_What the task requires:_ Copy the material word for word, from the line containing "Given: Click the" to the line containing "Looking at the", including both of those lines. Don't include any pictures in your copy.

_Records for this task:_
- - - - -
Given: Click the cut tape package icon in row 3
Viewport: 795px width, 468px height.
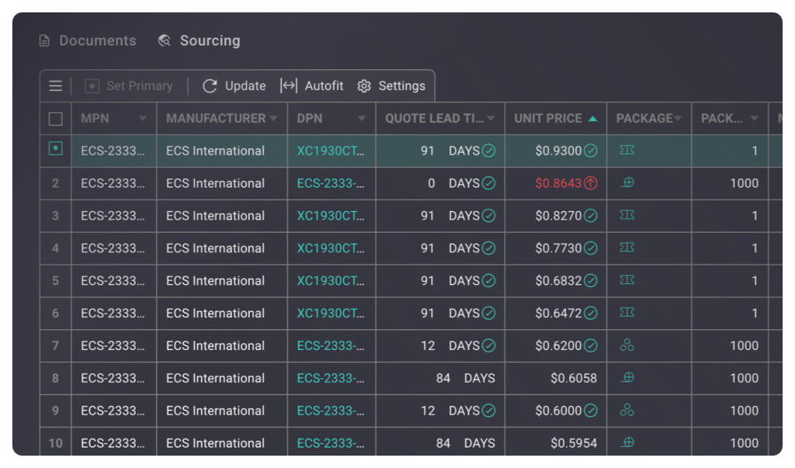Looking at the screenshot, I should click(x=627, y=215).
- - - - -
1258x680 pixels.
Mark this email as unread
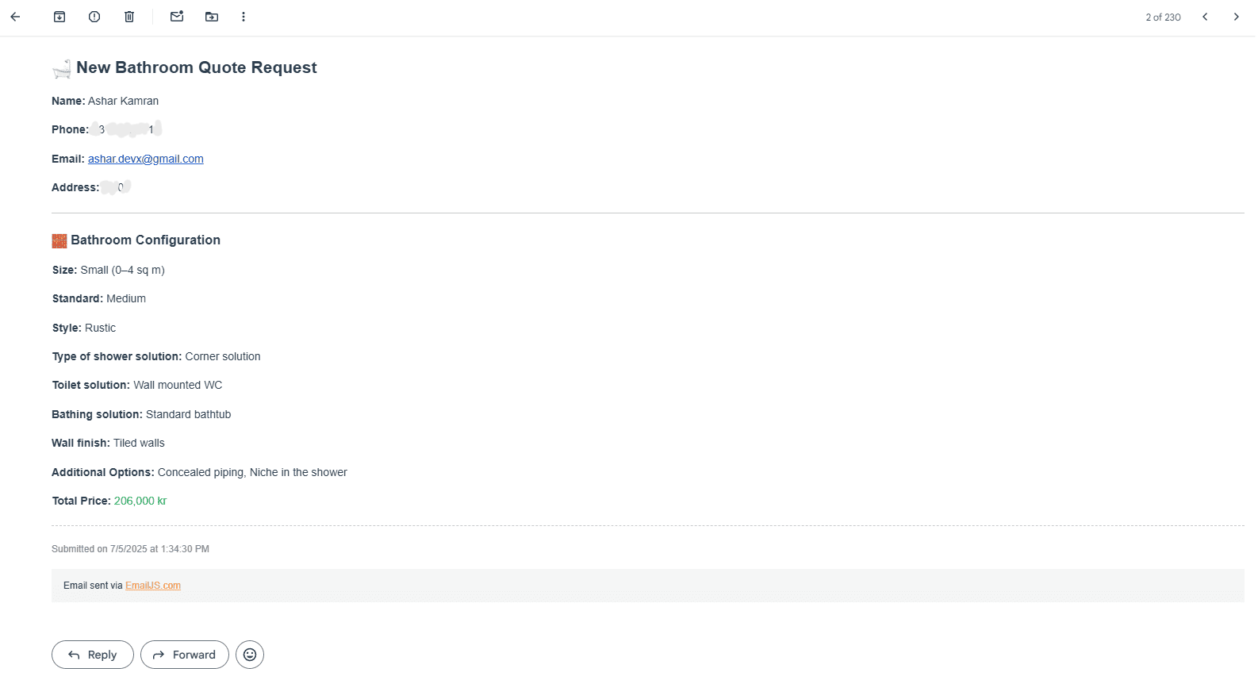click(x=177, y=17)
- - - - -
_Solved problem:_
Given: Click the cut tape package icon in row 3
Viewport: 795px width, 468px height.
Looking at the screenshot, I should click(x=627, y=215).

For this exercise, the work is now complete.